El nuevo negocio del ladrillo ya no necesita escrituras completas
Invertir en real estate desde montos bajos y sin comprar una propiedad completa ya es posible gracias a la tokenización y la tecnología blockchain.
La tokenización inmobiliaria empieza a consolidarse como una de las transformaciones más importantes del real estate argentino. El modelo permite dividir proyectos o activos inmobiliarios en pequeñas participaciones digitales —tokens— que pueden ser compradas por distintos inversores a través de plataformas online.
La lógica es similar a comprar una “fracción” de un proyecto inmobiliario. En lugar de necesitar decenas o cientos de miles de dólares para acceder al mercado, algunos esquemas permiten invertir desde montos mucho más bajos, incluso desde US$50 o US$100.

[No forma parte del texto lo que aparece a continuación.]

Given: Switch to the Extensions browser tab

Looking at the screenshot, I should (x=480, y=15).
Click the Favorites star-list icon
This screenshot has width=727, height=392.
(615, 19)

El sistema funciona sobre tecnología blockchain, que registra y valida las operaciones digitalmente. Sin embargo, los especialistas aclaran que no reemplaza la escritura tradicional ni el sistema registral: el inversor no compra directamente una propiedad, sino derechos económicos vinculados a un fideicomiso, sociedad o vehículo jurídico que posee el activo.
Uno de los principales atractivos es la accesibilidad. La tokenización abre la puerta a pequeños inversores que antes quedaban afuera del mercado inmobiliario tradicional por falta de capital. Además, promete mayor liquidez, ya que esas participaciones digitales podrían venderse más fácilmente en mercados secundarios.
El fenómeno crece en paralelo a avances regulatorios y al desarrollo de nuevas plataformas especializadas en real estate digital. Desde el sector sostienen que 2026 empieza a marcar una etapa de mayor ordenamiento y profesionalización del modelo.
👉 Lectura clave: la tokenización no reemplaza al ladrillo tradicional, pero sí puede cambiar la forma de invertir en real estate, haciendo el mercado más accesible, fraccionado y digital.